Кирстен должна шесть раз посетить отца. Она считает: шесть. И каждый раз это пытка.

Отец живет один в этой квартире, где пахнет виски и несвежим ночным бельем. Он умирает — Кирстен мгновенно подмечает это, она всегда была чутким ребенком, сразу понимала, когда человек ранен в самое сердце. Но прежде всего ею владеет возмущение. Как мог отец допустить, чтоб Изабелла так себя с ним повела? Как мог он допустить, чтобы такая женщина настолько завладела им?

Какие же мужчины слабые. Слабые до омерзения. Они это называют любовью. Но наверное, есть для этого и другие слова.

Шагает из угла в угол по гостиной, по крошечной кухоньке, по спальне. Обходя купленную по дешевке мебель. (Кирстен в жизни не видала более уродливого торшера — медный! с палкой крючком!) Отец пьет черный кофе, наливает виски в чашку — он что, думает провести дочь? Она же все видит, чувствует запахи, все знает. И ей бесконечно стыдно. И она никогда не простит ему.

Окно гостиной выходит на башню мотеля «Холидей инн», что стоит на другой стороне улицы. Мори никогда и в голову не приходит опустить жалюзи.
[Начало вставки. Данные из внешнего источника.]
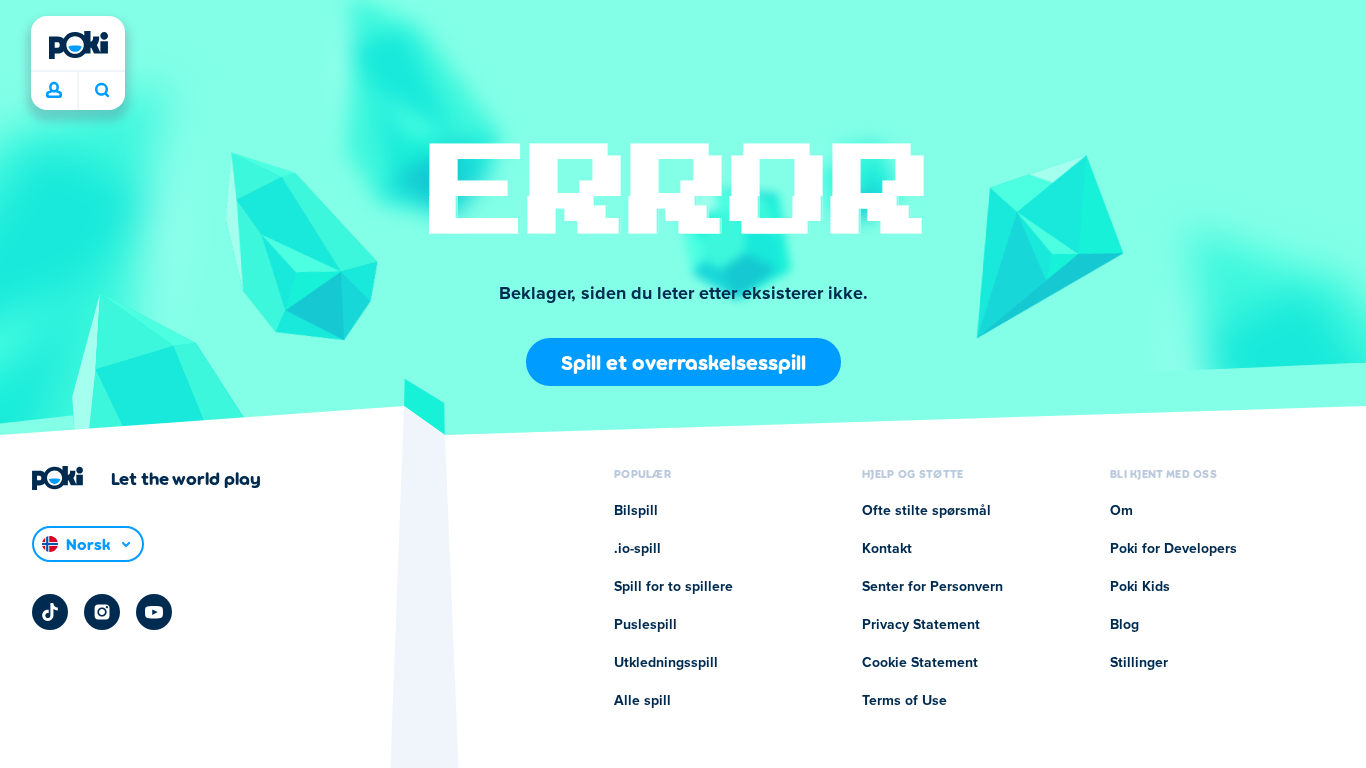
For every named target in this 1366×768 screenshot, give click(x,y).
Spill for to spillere (673, 587)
Он лежит большую часть ночи без сна, читает Библию, пытается читать Софокла, Эсхила, Еврипида — сначала на греческом (он ведь изучал когда-то греческий, давно, еще в школе Бауэра, и приобрел некоторые познания, во всяком случае научился читать), потом в переводе, но так трудно сосредоточиться. Греки звучат порой слишком современно — может быть, он неверно понимает текст. Тогда он пьет до одурения, вгоняя себя в сон, и пытается проспать подольше. Ведь он же, в конце-то концов (как он поясняет дочери, к ее великому смущению), в отпуске, ему не надо ездить в Комиссию. Через неделю-другую, когда он устроится, когда наладит свою жизнь, он начнет заниматься тем, что его лично интересует, а его давно интересует реформа американского судопроизводства на низших уровнях — городском и окружном, законодательство по правам человека в мировом масштабе и прочие вещи — прочие, очень важные вещи, которые он откладывал на протяжении многих лет.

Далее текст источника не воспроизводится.